Print, without any alteration, the portion of the rows beginning with the line that contains "You are a computer-use agent. Image" and ending with the line that contains "Looking at the screenshot, I should coord(249,18).", including both of those lines. Output nothing else.

Records from a dataset
^^^^^^^^^^^^^^^^

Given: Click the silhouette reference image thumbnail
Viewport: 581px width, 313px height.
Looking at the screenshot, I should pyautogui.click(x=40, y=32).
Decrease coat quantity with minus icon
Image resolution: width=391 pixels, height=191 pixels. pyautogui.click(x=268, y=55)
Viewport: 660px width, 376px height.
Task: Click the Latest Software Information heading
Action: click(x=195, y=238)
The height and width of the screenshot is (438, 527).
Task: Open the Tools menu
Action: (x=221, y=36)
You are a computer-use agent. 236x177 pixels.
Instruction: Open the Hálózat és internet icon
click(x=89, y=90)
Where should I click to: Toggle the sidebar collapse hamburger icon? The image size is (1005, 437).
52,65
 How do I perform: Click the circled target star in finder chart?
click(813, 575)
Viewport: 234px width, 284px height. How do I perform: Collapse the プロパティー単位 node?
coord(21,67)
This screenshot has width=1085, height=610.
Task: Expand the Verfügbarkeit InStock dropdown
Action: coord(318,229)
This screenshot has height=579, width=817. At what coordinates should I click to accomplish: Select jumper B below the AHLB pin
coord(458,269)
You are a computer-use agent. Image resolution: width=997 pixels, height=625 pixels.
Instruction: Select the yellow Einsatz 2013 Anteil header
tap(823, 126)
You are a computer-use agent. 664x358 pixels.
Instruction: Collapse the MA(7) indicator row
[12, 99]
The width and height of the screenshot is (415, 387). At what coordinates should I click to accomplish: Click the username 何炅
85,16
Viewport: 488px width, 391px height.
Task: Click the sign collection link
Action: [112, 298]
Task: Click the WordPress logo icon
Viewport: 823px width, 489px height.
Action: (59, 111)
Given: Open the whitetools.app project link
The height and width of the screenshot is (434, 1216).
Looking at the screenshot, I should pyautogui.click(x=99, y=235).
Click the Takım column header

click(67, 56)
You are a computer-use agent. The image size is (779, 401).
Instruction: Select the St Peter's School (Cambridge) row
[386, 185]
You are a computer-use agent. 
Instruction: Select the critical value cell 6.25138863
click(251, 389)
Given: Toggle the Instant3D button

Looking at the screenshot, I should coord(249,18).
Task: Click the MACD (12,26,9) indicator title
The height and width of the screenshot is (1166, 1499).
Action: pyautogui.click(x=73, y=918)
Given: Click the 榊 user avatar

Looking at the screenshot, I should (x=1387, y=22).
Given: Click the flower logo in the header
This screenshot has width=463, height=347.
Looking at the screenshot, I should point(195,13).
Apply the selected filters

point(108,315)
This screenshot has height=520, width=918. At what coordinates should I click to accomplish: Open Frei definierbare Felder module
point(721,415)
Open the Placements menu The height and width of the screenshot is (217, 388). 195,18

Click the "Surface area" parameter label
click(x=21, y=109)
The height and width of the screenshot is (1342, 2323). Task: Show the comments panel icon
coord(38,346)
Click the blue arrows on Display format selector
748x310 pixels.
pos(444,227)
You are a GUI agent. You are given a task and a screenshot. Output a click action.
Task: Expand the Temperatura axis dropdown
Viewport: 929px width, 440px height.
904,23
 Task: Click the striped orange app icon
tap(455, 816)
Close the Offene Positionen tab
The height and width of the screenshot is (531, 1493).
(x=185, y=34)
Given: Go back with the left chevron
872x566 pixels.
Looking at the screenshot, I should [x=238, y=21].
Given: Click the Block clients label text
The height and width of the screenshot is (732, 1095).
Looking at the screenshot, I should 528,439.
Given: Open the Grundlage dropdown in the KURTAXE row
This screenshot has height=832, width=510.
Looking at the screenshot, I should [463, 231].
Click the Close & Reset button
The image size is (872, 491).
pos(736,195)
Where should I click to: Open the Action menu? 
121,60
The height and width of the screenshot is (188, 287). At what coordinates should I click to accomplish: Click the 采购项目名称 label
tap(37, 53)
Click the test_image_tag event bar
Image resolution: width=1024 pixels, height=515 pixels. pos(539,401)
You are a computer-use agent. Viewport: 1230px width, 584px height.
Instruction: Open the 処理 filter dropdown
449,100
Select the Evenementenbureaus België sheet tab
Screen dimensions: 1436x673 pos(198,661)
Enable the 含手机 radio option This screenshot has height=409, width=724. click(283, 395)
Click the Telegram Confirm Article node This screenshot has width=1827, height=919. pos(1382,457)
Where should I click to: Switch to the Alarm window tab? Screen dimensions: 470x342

^^^^^^^^^^^^^^^^

▸ **EXPECTED OUTPUT**:
You are a computer-use agent. Image resolution: width=997 pixels, height=625 pixels.
Instruction: Select the yellow Einsatz 2013 Anteil header
tap(823, 126)
You are a computer-use agent. 664x358 pixels.
Instruction: Collapse the MA(7) indicator row
[12, 99]
The width and height of the screenshot is (415, 387). At what coordinates should I click to accomplish: Click the username 何炅
85,16
Viewport: 488px width, 391px height.
Task: Click the sign collection link
Action: [112, 298]
Task: Click the WordPress logo icon
Viewport: 823px width, 489px height.
Action: (59, 111)
Given: Open the whitetools.app project link
The height and width of the screenshot is (434, 1216).
Looking at the screenshot, I should pyautogui.click(x=99, y=235).
Click the Takım column header

click(67, 56)
You are a computer-use agent. The image size is (779, 401).
Instruction: Select the St Peter's School (Cambridge) row
[386, 185]
You are a computer-use agent. 
Instruction: Select the critical value cell 6.25138863
click(251, 389)
Given: Toggle the Instant3D button

Looking at the screenshot, I should coord(249,18).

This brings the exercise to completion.